Exercise aim:
Reproduce the material below only from the line with "Quick Access [button] (792, 39)" to the line with "Σχετικά με εμάς", both included, keeping each line exact and dropping the pictures.

Given information:

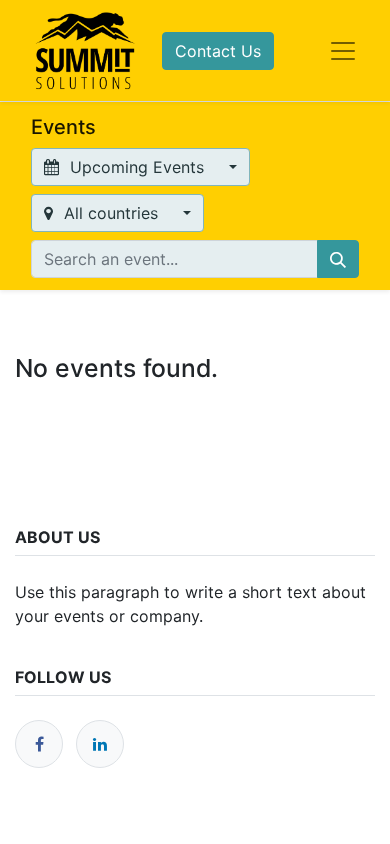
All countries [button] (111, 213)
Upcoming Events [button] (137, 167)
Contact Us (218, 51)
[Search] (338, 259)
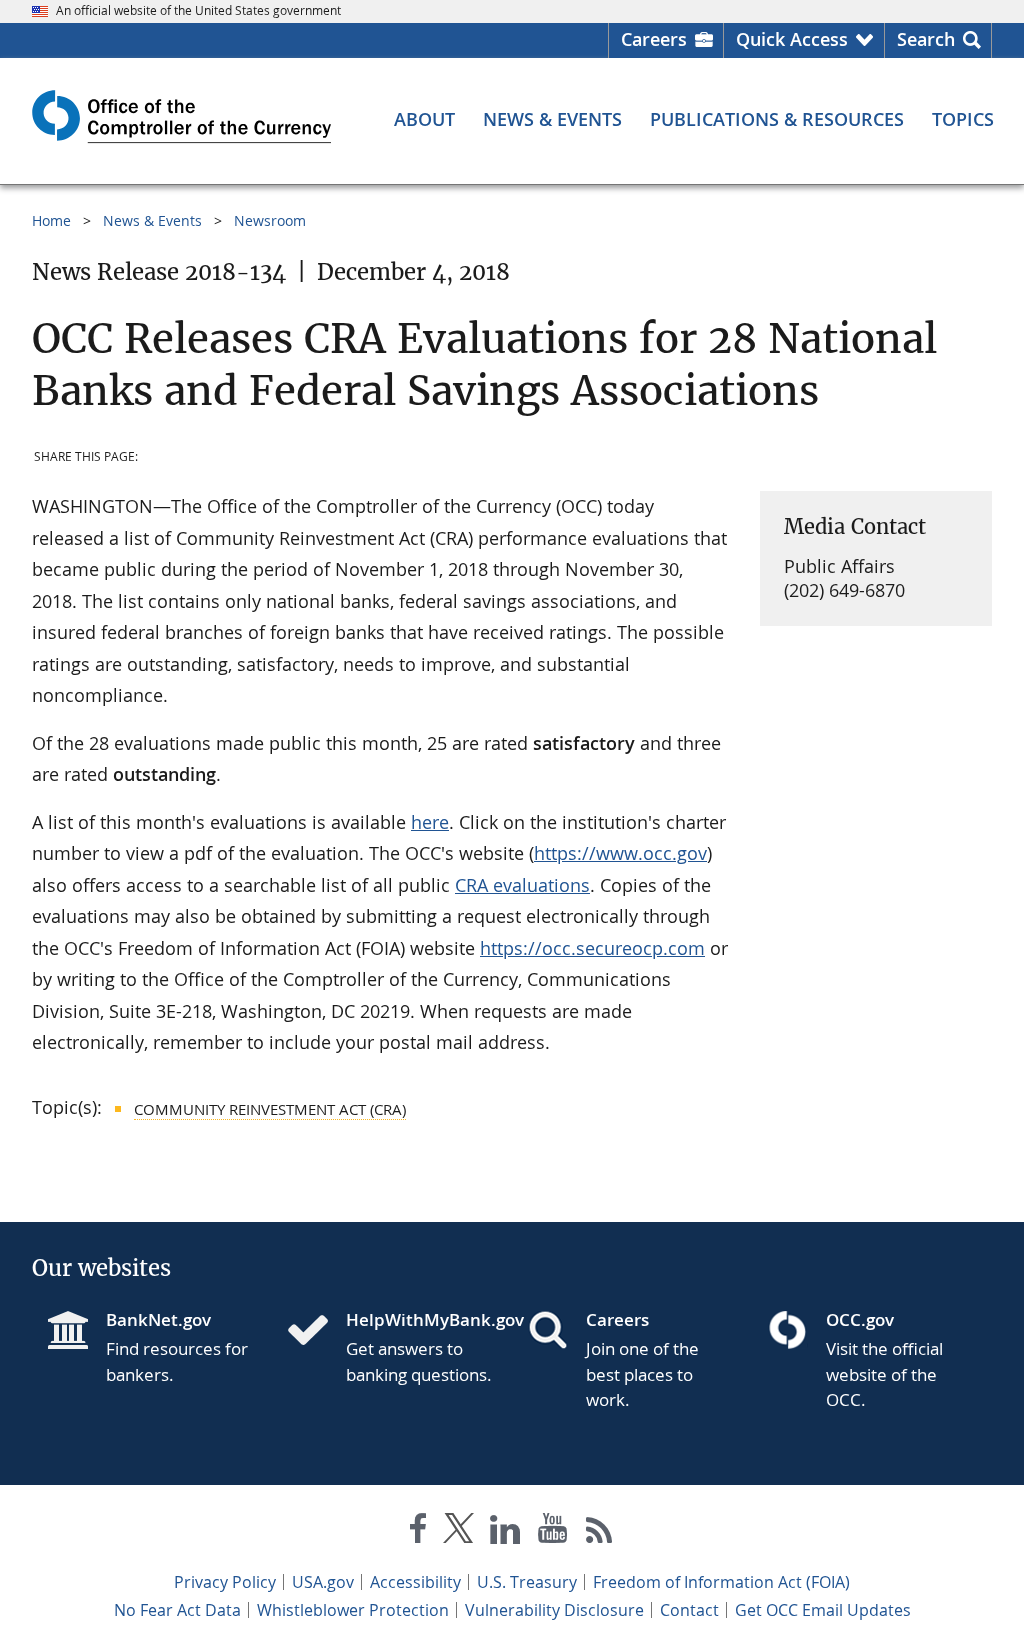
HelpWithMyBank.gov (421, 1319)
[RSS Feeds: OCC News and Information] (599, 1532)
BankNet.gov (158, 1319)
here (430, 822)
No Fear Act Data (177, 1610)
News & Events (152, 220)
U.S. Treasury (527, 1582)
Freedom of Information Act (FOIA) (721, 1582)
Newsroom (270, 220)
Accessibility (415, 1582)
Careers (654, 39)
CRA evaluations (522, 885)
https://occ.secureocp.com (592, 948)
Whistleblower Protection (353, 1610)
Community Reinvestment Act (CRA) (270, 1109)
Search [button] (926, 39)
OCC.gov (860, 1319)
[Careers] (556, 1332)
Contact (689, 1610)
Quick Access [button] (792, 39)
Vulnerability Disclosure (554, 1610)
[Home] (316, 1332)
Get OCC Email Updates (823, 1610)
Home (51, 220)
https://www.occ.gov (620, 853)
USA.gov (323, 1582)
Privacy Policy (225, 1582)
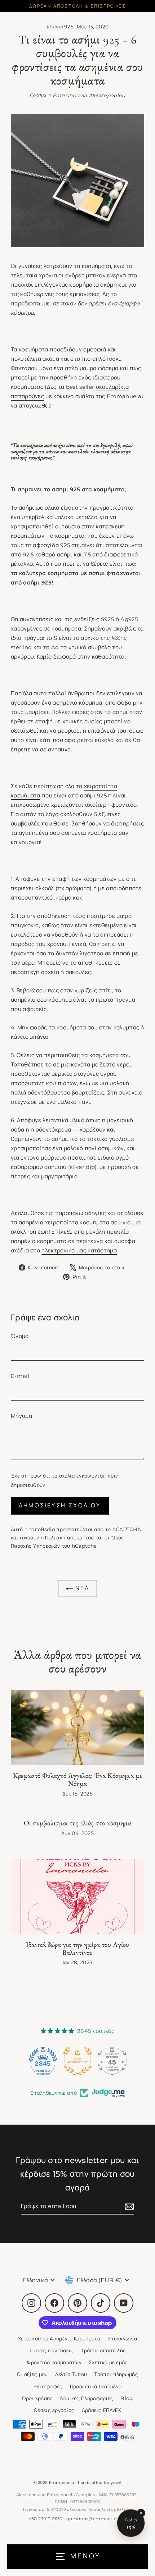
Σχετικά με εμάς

...

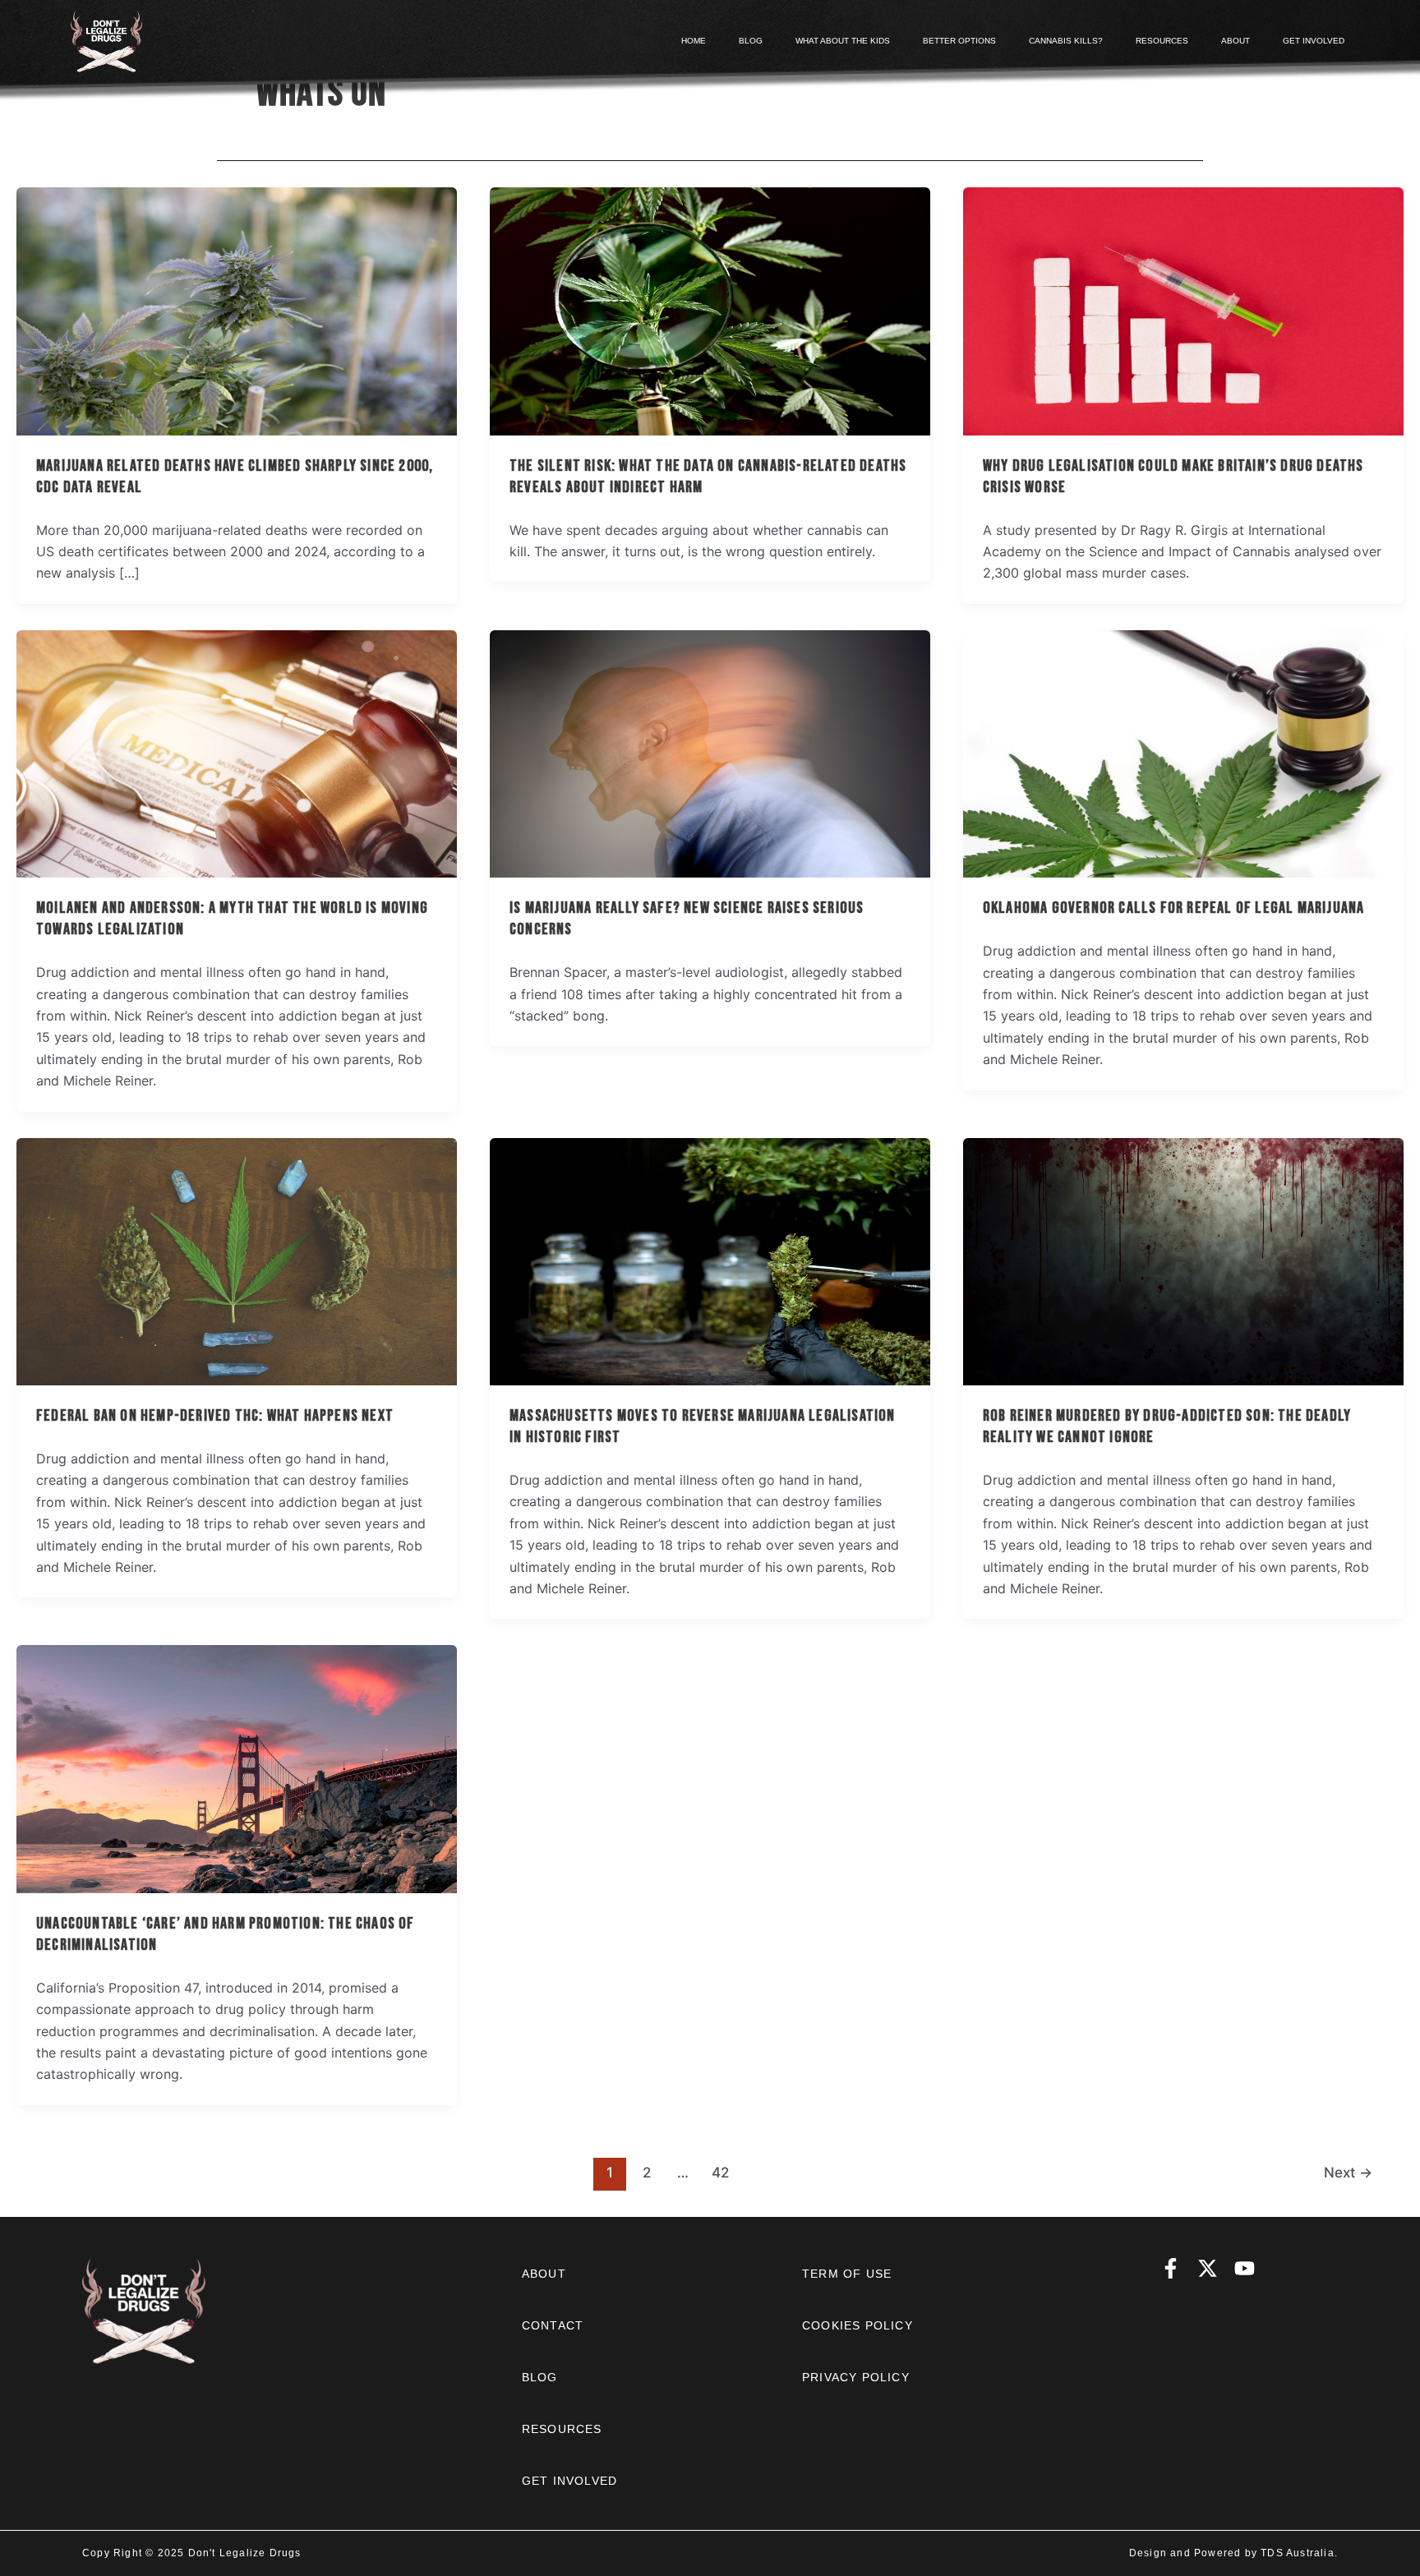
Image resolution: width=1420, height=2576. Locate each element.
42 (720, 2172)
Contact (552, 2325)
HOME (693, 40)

--

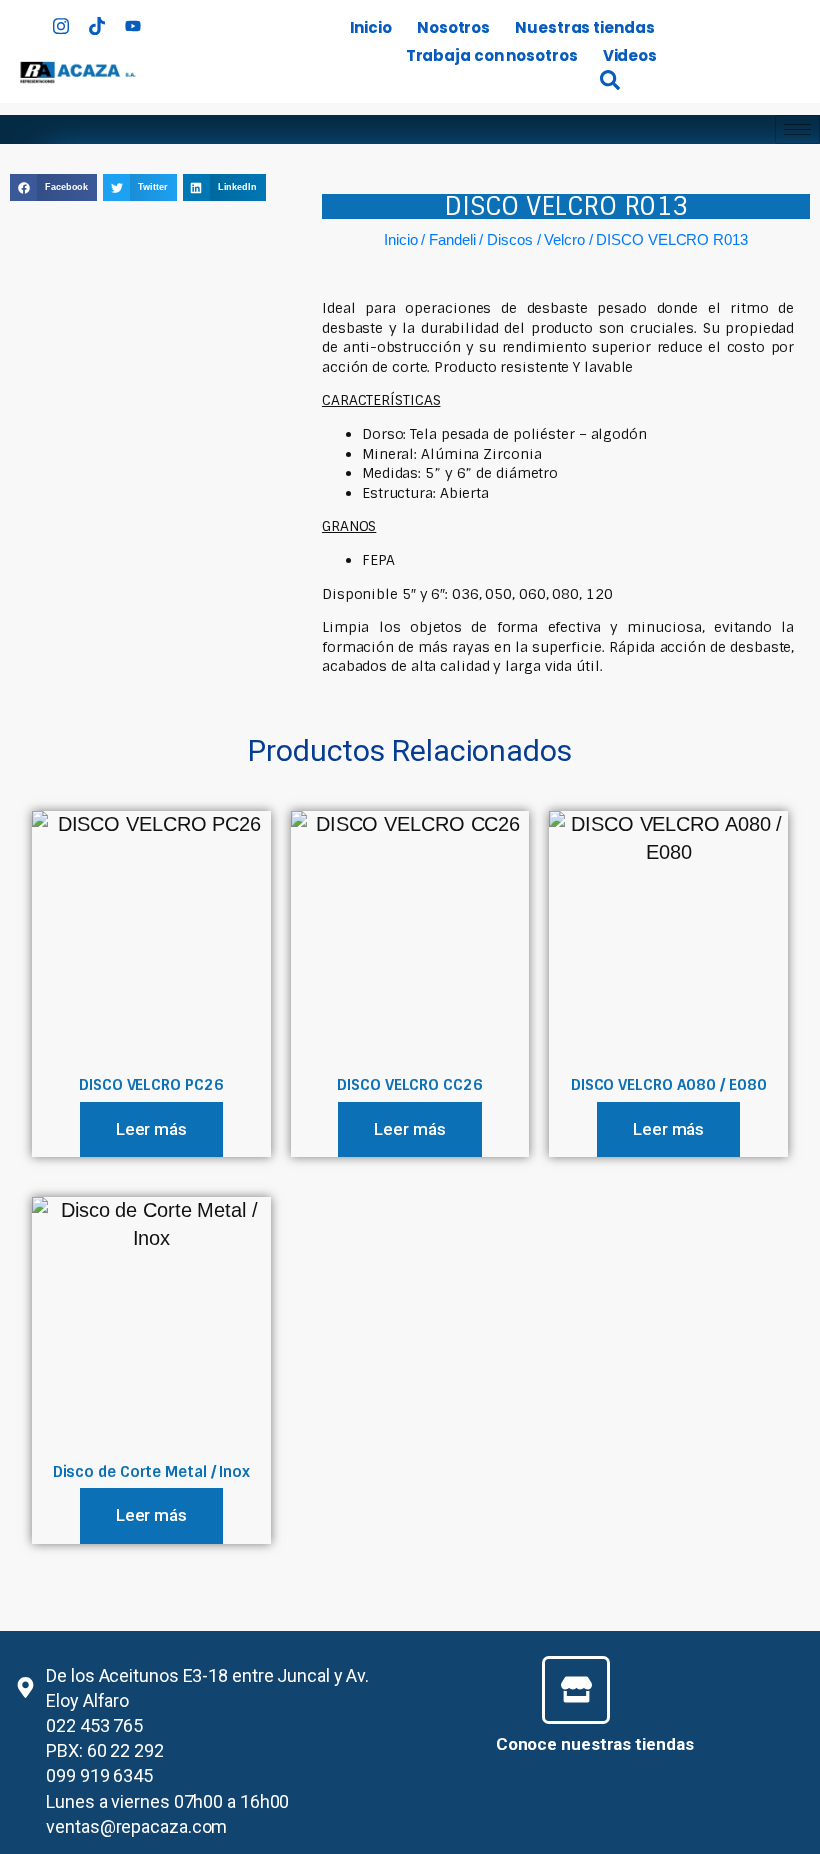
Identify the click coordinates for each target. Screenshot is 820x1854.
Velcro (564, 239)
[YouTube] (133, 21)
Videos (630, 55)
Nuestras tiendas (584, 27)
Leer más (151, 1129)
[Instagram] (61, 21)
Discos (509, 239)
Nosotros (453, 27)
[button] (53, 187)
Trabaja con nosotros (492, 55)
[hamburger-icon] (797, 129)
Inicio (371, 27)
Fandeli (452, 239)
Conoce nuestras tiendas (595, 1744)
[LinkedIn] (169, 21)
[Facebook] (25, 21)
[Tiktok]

Reply:
Quick Access [button] (792, 39)
Vulnerability Disclosure (554, 1610)
[Home] (316, 1332)
Get OCC Email Updates (823, 1610)
Home (51, 220)
https://www.occ.gov (620, 853)
USA.gov (323, 1582)
Privacy Policy (225, 1582)
Σχετικά με εμάς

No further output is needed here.